-- Begin Task data --
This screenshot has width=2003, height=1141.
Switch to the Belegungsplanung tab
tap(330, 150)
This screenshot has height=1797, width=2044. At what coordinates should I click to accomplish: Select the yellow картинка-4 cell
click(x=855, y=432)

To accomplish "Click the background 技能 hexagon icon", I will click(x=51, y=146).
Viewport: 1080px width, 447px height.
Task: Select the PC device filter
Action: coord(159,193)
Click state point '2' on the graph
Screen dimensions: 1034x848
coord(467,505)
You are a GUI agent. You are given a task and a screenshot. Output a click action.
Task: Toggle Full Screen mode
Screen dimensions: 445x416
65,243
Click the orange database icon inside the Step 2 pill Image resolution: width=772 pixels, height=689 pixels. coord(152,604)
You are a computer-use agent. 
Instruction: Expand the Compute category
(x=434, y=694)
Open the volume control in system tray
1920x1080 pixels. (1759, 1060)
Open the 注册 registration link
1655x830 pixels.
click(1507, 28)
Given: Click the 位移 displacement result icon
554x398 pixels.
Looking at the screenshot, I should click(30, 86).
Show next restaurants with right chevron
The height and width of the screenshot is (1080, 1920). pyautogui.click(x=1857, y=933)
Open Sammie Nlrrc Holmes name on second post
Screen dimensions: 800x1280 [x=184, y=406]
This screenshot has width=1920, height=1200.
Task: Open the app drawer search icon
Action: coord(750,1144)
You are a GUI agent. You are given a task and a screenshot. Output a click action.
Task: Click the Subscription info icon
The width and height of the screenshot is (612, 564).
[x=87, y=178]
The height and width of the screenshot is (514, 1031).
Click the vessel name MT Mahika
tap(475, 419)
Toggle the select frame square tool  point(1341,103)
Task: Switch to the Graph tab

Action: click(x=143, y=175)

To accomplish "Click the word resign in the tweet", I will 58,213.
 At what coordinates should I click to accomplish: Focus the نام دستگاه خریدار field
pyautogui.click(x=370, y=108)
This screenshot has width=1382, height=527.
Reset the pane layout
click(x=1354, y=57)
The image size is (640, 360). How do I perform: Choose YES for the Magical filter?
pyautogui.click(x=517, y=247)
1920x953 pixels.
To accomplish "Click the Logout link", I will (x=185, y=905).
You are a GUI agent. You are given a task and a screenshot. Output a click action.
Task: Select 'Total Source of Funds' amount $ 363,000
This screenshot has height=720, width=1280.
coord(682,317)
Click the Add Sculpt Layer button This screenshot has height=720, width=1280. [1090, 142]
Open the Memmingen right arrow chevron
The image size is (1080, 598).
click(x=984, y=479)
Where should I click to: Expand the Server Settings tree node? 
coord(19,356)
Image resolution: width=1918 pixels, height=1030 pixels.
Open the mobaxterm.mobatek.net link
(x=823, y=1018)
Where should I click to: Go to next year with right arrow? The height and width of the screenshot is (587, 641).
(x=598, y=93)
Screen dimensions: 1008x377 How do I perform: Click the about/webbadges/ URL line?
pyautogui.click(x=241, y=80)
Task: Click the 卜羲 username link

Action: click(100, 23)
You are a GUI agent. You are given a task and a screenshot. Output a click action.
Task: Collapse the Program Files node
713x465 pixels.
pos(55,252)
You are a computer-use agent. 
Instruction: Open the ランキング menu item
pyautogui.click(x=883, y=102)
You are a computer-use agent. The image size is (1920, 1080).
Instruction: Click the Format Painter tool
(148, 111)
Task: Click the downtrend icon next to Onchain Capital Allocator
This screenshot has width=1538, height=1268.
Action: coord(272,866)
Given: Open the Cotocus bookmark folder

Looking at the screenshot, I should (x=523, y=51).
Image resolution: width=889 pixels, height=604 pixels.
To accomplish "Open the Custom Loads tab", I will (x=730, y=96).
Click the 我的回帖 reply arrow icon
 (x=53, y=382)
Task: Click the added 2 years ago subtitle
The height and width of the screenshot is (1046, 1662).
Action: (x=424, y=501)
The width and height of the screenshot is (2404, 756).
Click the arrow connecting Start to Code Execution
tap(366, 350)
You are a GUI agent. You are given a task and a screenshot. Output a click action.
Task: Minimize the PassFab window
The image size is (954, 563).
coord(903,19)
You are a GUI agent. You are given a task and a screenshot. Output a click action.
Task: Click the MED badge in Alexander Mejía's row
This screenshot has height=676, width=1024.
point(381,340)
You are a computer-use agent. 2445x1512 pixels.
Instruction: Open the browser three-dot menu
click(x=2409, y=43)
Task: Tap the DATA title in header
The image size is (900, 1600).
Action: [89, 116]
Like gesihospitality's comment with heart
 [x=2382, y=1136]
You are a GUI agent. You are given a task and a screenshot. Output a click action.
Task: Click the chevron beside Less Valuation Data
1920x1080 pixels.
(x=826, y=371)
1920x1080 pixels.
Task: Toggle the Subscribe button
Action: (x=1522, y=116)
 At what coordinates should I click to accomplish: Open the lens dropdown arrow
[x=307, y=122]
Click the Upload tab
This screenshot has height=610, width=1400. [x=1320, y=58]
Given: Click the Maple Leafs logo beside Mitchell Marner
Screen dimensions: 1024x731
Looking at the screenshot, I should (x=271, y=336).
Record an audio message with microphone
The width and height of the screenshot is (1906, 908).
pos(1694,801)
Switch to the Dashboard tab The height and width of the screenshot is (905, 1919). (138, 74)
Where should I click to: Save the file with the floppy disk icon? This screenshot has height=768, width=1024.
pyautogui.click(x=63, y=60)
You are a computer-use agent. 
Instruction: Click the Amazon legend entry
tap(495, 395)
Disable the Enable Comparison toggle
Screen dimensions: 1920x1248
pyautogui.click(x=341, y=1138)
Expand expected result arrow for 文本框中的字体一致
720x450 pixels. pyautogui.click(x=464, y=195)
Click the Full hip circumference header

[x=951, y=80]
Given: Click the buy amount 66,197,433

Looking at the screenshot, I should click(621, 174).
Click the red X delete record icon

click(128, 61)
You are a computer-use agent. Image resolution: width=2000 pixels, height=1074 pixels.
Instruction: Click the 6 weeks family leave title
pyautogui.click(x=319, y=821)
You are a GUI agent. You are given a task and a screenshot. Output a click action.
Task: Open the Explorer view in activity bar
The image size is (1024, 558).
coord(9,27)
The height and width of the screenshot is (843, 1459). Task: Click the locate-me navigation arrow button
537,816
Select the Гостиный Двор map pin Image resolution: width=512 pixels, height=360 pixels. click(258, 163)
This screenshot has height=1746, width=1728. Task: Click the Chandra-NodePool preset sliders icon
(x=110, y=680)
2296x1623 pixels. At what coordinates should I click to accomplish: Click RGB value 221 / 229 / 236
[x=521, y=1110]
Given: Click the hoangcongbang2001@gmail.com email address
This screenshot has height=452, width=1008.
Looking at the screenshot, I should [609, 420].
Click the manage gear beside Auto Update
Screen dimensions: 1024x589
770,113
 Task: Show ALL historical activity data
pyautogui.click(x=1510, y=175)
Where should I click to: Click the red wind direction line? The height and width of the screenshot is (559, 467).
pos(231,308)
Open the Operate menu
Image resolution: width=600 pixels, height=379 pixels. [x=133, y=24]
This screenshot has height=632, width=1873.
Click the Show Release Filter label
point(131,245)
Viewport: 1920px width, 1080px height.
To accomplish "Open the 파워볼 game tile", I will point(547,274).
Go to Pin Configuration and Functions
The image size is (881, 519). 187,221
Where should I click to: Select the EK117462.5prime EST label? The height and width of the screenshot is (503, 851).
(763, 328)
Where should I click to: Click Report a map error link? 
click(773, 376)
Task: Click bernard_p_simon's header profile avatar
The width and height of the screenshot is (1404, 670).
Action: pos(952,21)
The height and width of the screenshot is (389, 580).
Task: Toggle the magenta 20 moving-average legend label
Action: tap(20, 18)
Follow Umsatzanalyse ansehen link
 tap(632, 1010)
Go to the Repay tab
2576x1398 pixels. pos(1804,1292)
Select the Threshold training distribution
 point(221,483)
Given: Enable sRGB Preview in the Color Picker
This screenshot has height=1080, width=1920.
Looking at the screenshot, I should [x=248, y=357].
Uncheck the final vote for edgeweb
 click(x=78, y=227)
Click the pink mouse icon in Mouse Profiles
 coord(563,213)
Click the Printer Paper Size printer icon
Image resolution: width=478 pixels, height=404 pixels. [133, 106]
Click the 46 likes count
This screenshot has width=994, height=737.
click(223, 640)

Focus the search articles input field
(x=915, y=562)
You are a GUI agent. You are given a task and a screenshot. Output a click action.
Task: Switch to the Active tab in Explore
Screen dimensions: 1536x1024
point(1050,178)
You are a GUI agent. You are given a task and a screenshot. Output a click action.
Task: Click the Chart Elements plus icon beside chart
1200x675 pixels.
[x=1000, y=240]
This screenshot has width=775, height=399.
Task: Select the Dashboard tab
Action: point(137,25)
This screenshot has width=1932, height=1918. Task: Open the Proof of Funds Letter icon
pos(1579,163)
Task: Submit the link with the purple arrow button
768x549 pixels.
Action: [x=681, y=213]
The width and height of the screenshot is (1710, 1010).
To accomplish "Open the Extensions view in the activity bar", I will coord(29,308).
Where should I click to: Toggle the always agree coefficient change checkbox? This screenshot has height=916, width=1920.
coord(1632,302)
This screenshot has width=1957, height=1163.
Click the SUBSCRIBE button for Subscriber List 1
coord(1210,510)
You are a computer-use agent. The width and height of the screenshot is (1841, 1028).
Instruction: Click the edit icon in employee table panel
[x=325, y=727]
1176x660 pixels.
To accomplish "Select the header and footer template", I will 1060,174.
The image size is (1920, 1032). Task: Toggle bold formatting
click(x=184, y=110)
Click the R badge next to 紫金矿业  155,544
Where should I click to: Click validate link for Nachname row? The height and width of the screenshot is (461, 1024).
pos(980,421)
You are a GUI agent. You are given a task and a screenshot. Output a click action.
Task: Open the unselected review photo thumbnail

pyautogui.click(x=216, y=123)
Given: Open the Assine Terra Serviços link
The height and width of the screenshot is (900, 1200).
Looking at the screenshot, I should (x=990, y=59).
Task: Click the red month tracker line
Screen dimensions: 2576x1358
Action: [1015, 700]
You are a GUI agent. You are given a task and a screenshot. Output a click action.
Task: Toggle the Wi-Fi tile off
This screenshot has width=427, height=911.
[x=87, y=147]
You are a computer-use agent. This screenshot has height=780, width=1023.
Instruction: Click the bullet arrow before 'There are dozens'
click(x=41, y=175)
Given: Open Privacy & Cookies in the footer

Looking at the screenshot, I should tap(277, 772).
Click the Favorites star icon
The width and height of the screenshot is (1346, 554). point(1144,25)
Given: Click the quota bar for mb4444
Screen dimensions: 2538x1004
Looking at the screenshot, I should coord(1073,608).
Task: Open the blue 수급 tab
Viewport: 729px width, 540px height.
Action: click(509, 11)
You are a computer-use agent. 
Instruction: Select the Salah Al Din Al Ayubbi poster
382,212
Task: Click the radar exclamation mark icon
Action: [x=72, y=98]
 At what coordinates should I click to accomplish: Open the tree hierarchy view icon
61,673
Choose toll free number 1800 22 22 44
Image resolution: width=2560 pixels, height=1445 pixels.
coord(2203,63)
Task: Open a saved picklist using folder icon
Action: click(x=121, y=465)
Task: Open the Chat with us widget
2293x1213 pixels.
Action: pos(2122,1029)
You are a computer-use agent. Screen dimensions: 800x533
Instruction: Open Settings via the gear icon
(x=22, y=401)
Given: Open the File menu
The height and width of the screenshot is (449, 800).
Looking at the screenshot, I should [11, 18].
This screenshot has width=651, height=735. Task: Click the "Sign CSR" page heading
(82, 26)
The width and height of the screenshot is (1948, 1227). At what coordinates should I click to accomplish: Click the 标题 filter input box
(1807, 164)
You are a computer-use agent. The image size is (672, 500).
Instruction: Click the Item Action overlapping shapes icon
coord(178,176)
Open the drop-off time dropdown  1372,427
-- End Task data --
Problem statement: Reproduce the data above word for word, from its first line through the line containing "(x=434, y=694)", including that line.

The response:
This screenshot has width=2003, height=1141.
Switch to the Belegungsplanung tab
tap(330, 150)
This screenshot has height=1797, width=2044. At what coordinates should I click to accomplish: Select the yellow картинка-4 cell
click(x=855, y=432)

To accomplish "Click the background 技能 hexagon icon", I will click(x=51, y=146).
Viewport: 1080px width, 447px height.
Task: Select the PC device filter
Action: coord(159,193)
Click state point '2' on the graph
Screen dimensions: 1034x848
coord(467,505)
You are a GUI agent. You are given a task and a screenshot. Output a click action.
Task: Toggle Full Screen mode
Screen dimensions: 445x416
65,243
Click the orange database icon inside the Step 2 pill Image resolution: width=772 pixels, height=689 pixels. coord(152,604)
You are a computer-use agent. 
Instruction: Expand the Compute category
(x=434, y=694)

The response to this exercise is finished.